Ils n'avaient pas l'air spécialement inquiets.

Il ne me reste plus que le soir-même de la purification du coton pour les prévenir.

Oh, je pourrais insister entre, mais je pense pas que cela serait à mon avantage.

Rika

— ... Ce qui voudrait dire que je ne peux plus rien faire de mon côté pour améliorer encore mes chances...

Hanyû

— ... Je ne sais pas, Rika.

Je ne saurais pas te dire, il va falloir attendre le moment fatidique.

J'ai été bénie par de nombreux coups de chance, il y a de quoi croire au miracle.

J'ai appris des erreurs du passé pour faire tout ce qui était en mon pouvoir.

Est-ce que ce sera suffisant ?

Finalement, ce serait bien s'il y avait un diseur de bonne fortune dans le coin.

Ou bien un temple où je pourrais tirer un papier et voir si effectivement la chance me sourira. Même si c'était plus pour me rassurer qu'autre chose.

Eh le Destin, tu m'entends ? Donne-moi un signe, quelque chose que je pourrais interpréter comme une augure !

Et à peine avais-je formulé mon vœu que le Destin me l'exauça...

Ôishi

— Tiens, tiens, mais qu'est-ce qu'ils fabriquent ?

Une voix rauque se fit entendre.

Mes trois compères, les mains tremblantes à cause de la concentration, firent tomber tous les trois leurs rangées de tuiles.

Mion

— Tiens tiens tiens, c'est-y pas l'inspecteur Ôishi ?

Vous êtes sûr que vous avez le droit de venir dans les magasins de jouets pendant le service ?

Ôishi

— Bonjour, bonjour !

Aujourd'hui, c'est mon jour de repos ! Soyez sans crainte !

Éhhéhéhé !

Rika

— ... Donc j'ai plutôt de la malchance, en fait.

Ôishi

— De la malchance ? De quoi parlez-vous ?

Bah, peu importe.

Ôishi se tourna vers le gérant pour lui commander quelque chose.
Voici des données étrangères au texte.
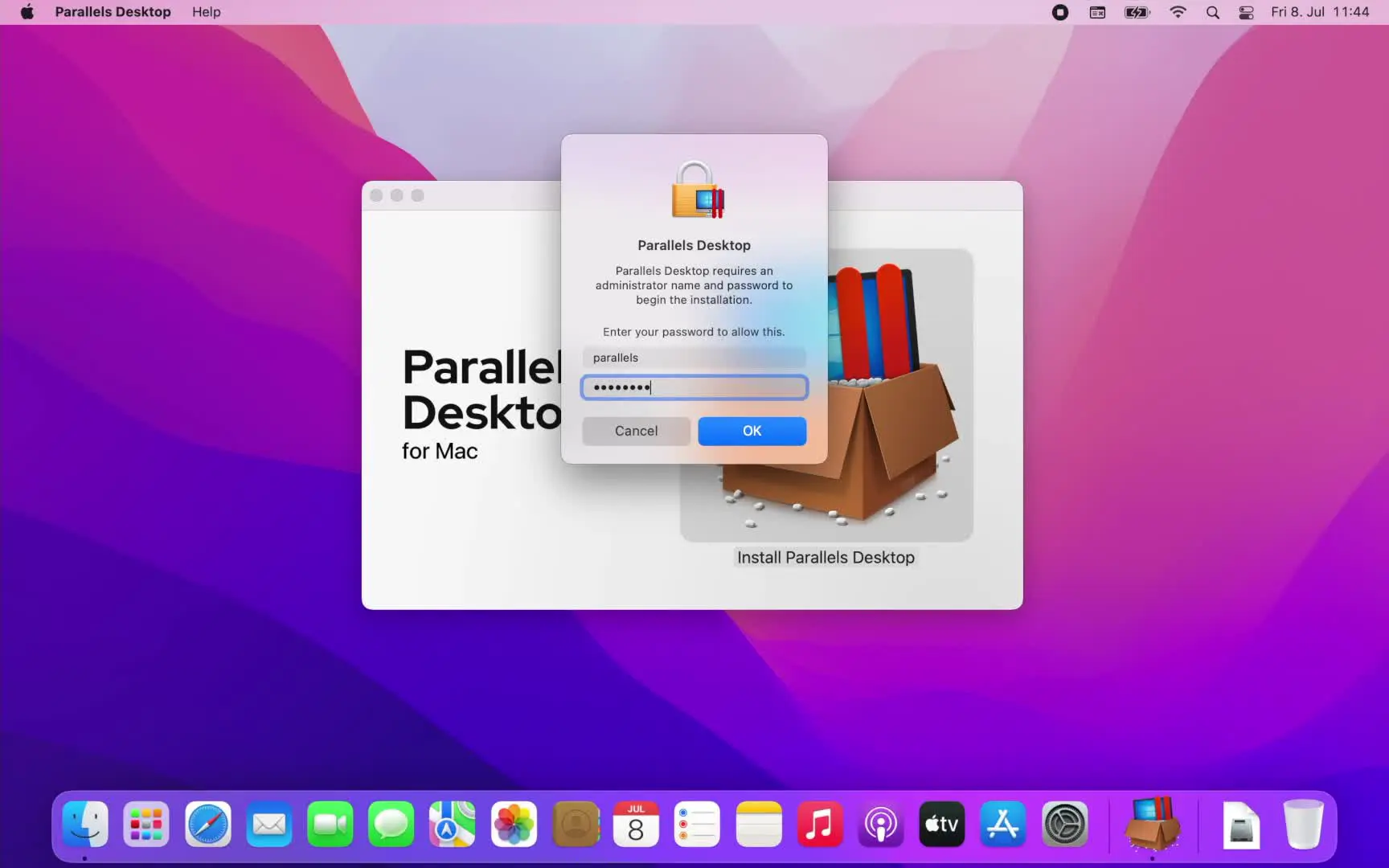Open the Apple menu
1389x868 pixels.
(x=27, y=12)
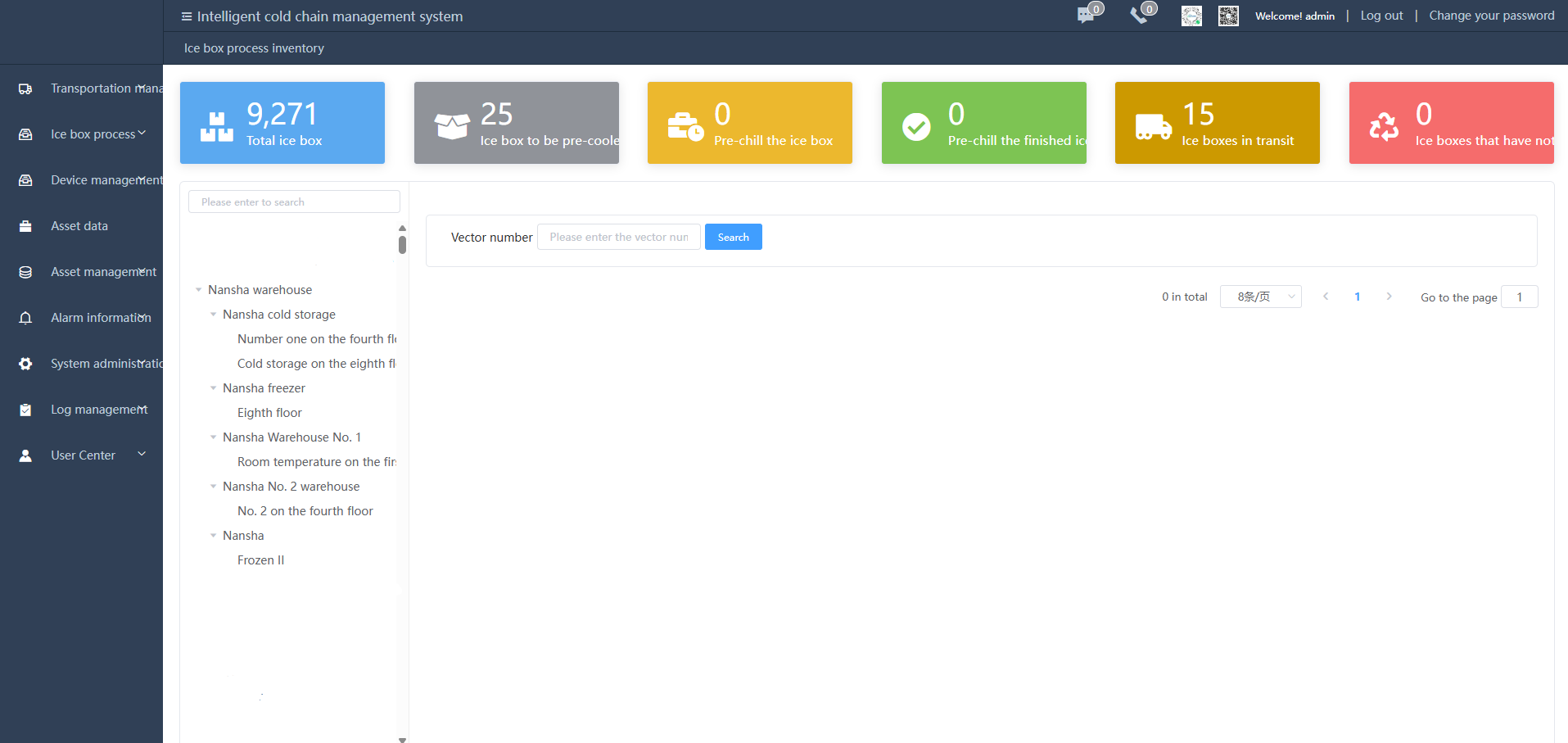Screen dimensions: 1568x743
Task: Open the page size dropdown
Action: click(x=1260, y=297)
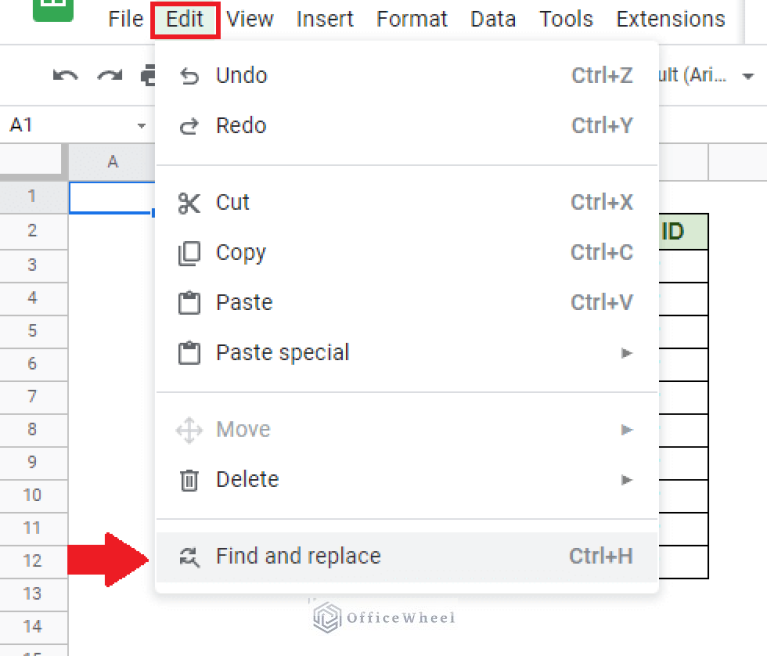The width and height of the screenshot is (767, 656).
Task: Open the Insert menu
Action: point(325,19)
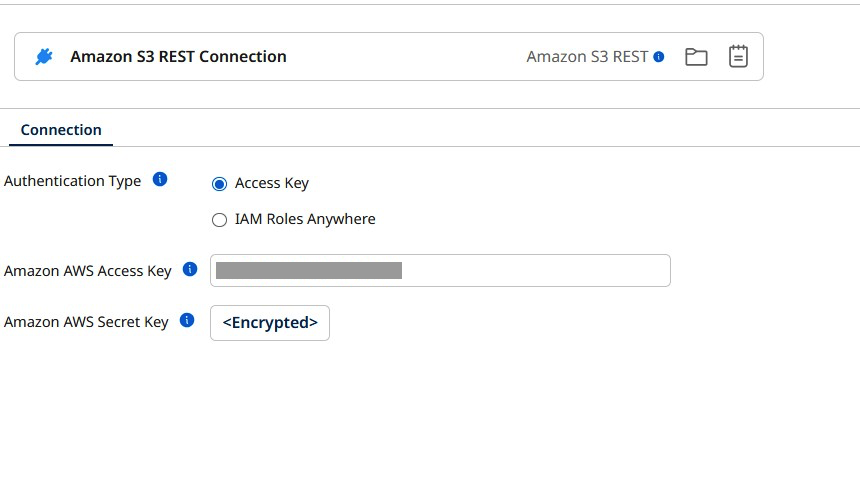
Task: Click the Amazon AWS Access Key label
Action: (x=88, y=271)
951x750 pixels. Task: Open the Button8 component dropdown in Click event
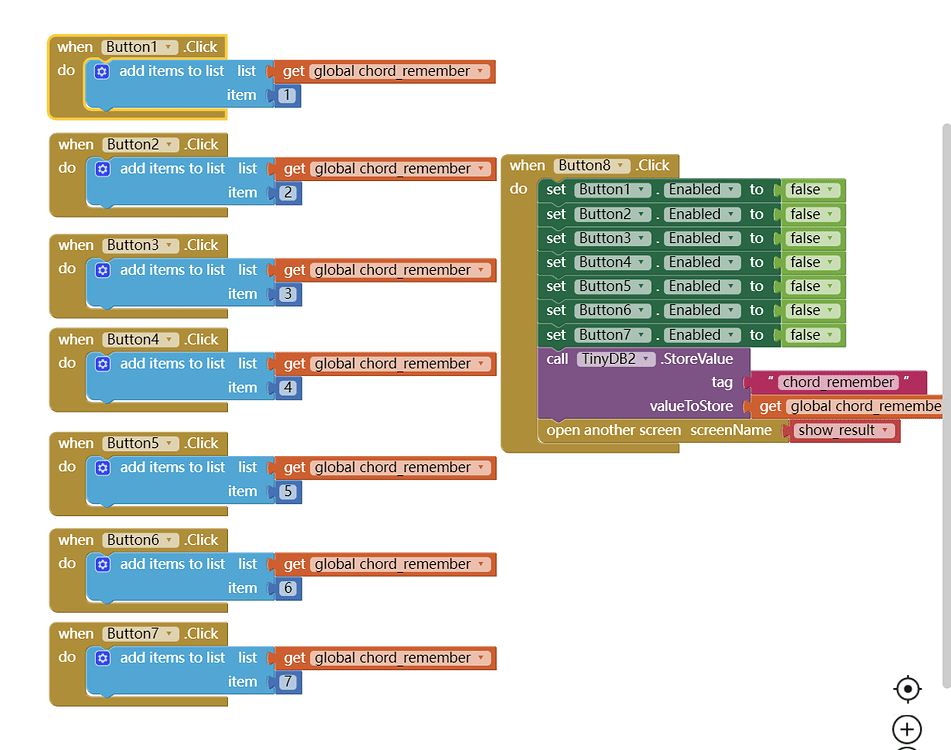(x=591, y=166)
Je ne voyais vraiment pas ce qu'un homme comme lui pouvait venir chercher ici.

Mion aussi avait des soupçons.

Elle finit d'ailleurs par lui poser la question.

Ôishi

— Éhhéhhéhhé !

Ôishi

Bah en fait, j'ai oublié mon tapis de mah jong en boule dans l'armoire, et il ne s'applanit plus.

Ôishi

Et puis, il s'est effiloché en s'accrochant au dessous de table de ma table chauffante, alors il n'est plus utilisable.

Mion

— Ah ouais ? Vous jouez chez vous ? Je vous voyais plutôt du genre à traîner dans des clubs de mah jong, moi.

Mion

Mais c'est un moyen très distingué de passer vos journées de vacances, dites !

Mion

Laissez-moi deviner, vous avez été relevé pour avoir cherché des noises à quelques petits merdeux ?

Ôishi

— Ahaha, mais non, mais non, vous plaisantez ?
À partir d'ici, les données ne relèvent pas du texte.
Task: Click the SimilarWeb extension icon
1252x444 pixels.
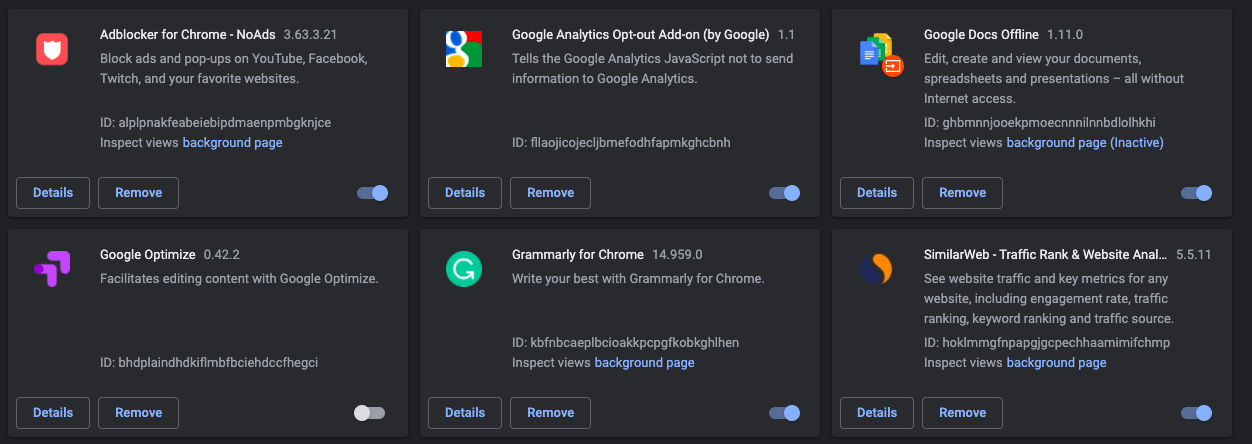Action: pyautogui.click(x=876, y=268)
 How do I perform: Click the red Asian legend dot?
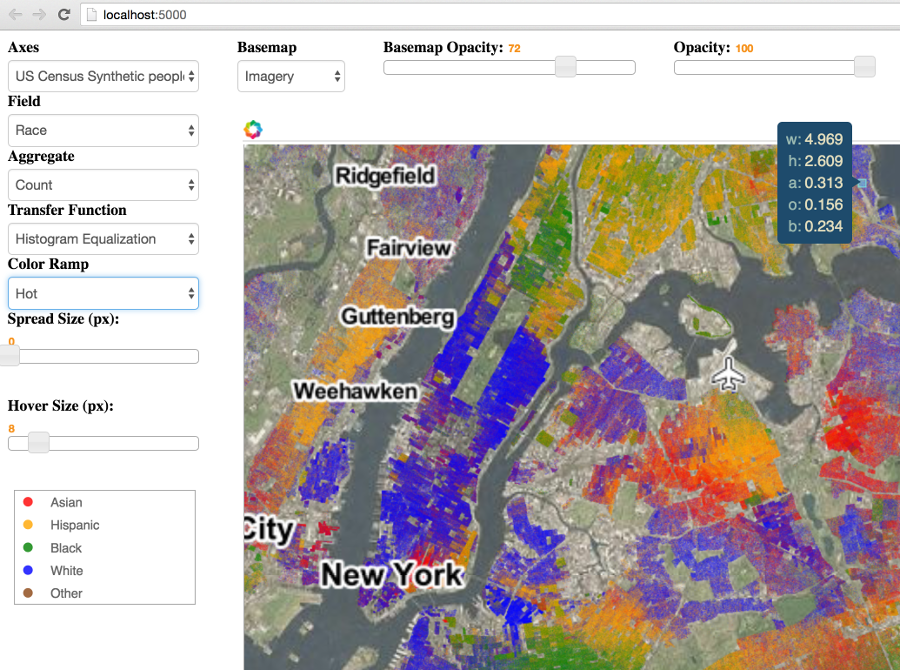[28, 502]
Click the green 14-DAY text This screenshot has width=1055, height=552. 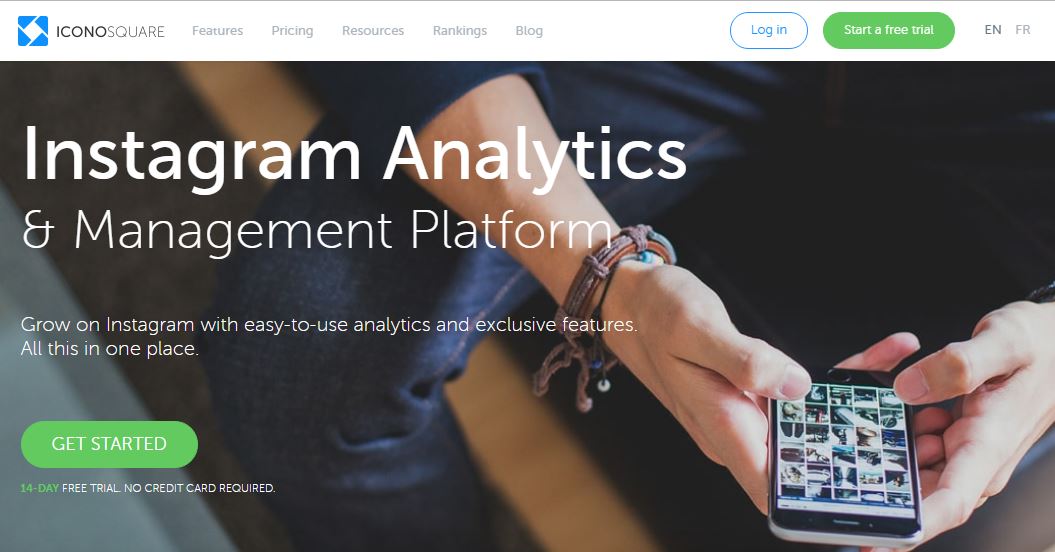pos(40,488)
Je suis employé au service de l'état, je dois avoir une conduite irréprochable en toute circonstance.

Je fais toujours en sorte de ne pas me faire remarquer.

Ôishi

Mais assez parlé de moi ! Que faites-vous autour de cette table ?
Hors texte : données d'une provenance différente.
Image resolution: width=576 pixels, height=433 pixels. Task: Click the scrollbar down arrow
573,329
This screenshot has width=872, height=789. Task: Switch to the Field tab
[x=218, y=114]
Je croyais que les enfants ne jouaient plus du tout au mah jong ?

Mion

— Héhéhé !

Ne prenez pas nos meilleurs éléments pour des blaireaux, vous allez les vexer !

Mion

Quelle que soit la compétition, s'il peut y avoir un gagnant et un perdant, ils sont partant !

Et surtout, ils n'abandonnent jamais,

Mion

que ce soit pour du mah jong, du pachinko, du tiercé, des courses de vélo ou d'aviron, voire même de la calligraphie, de l'art floral ou du croquet !

Rika

— ... On finira par se battre sur des ponts étroits suspendus sur des étangs de lave ou des sables mouvants, un jour.

Keiichi

— T'inquiète pas, Rika,

même si tu tombes, généralement tu ressuscites on ne sait trop comment deux ou trois volumes plus loin.

Satoko

— Mes chers, je dois vous avouer être bien en peine de suivre votre conversation.

Ôishi

— Et alors, vous faites quoi, là ?

Vous êtes encore en train de préparer les murs, à ce que je vois ?

Rena

— Non, non, vous vous méprenez !

Nous nous entraînons à faire des aller-retours de l'hirondelle.

Ôishi

— Des QUOI ?

Ahahaha, hahaha, hahahahahahahahaha ! Aaaah haha, ooooh, eh bien ! Aah, la jeunesse !

Yoshirô

— C'est cette personne qui est venue ce midi pour me montrer comment on faisait.

Membres du club

— Comment !?

Ôishi

— Éhhéhhéhhé !

Oh, je ne peux pas l'utiliser en cours de jeu, mais bon, ça épate la galerie lors des soirées.

Keiichi

— Euh, c'est Ôishi, votre nom, c'est ça ?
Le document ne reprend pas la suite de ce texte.